Niger : une société nationale d’uranium remplace orano après 47 ans de partenariat

Le gouvernement nigérien a acté la fin définitive du partenariat historique avec Orano Mining en nationalisant les concessions uranifères du pays. Une décision prise lors du dernier Conseil des ministres, présidé par le général Abdourahamane Tiani, pour donner naissance à une entreprise publique dédiée à l’exploitation de l’uranium.

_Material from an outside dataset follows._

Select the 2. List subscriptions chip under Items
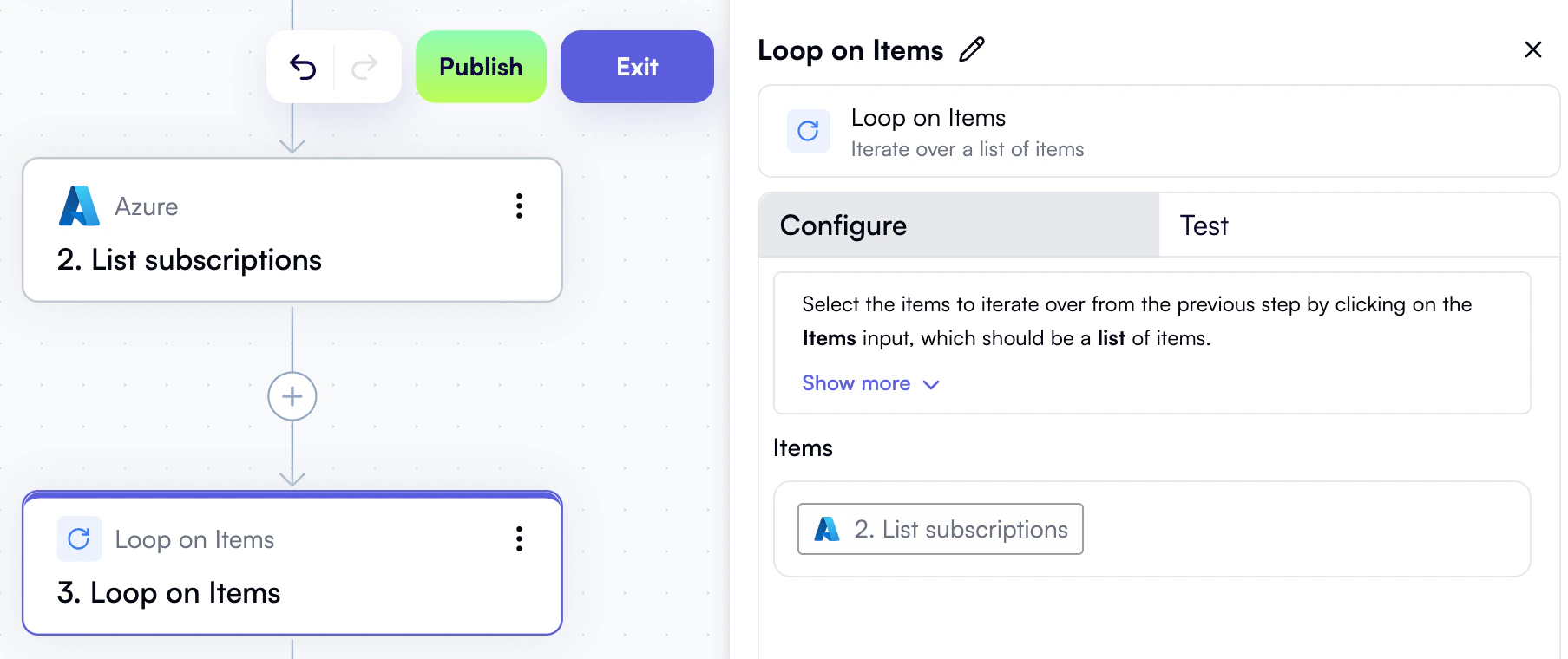 tap(939, 529)
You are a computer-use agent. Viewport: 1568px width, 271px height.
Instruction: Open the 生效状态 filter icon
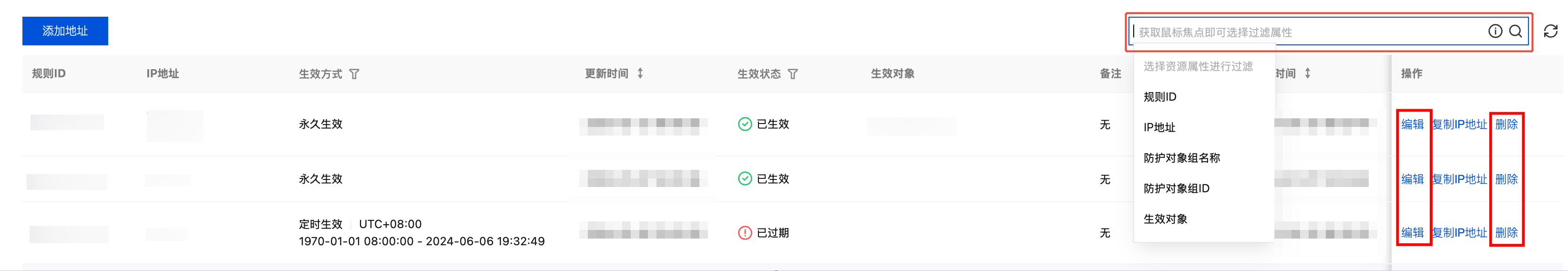coord(792,73)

Une nouvelle entité, baptisée TSUMCO SA (Teloua Safeguarding Uranium Mining Company), voit le jour pour reprendre les activités de la Société des mines de l’Aïr (SOMAIR), elle-même nationalisée en juin 2025. Ce changement marque l’arrêt du contrat d’exploitation de 75 ans, signé en 1978, qui liait Niamey à Orano Mining sur le site d’Arlit. Le nom Teloua, choisi pour cette compagnie, rend hommage à une nappe phréatique locale et symbolise la volonté des autorités de corriger les impacts environnementaux laissés par des décennies d’exploitation minière intensive.

Dans un communiqué officiel, le gouvernement nigérien souligne les conséquences dramatiques des activités minières sur les sols, les ressources hydriques et les écosystèmes du Sahara, notamment autour des anciennes mines comme COMINAK, exploitée par Orano jusqu’en 2021.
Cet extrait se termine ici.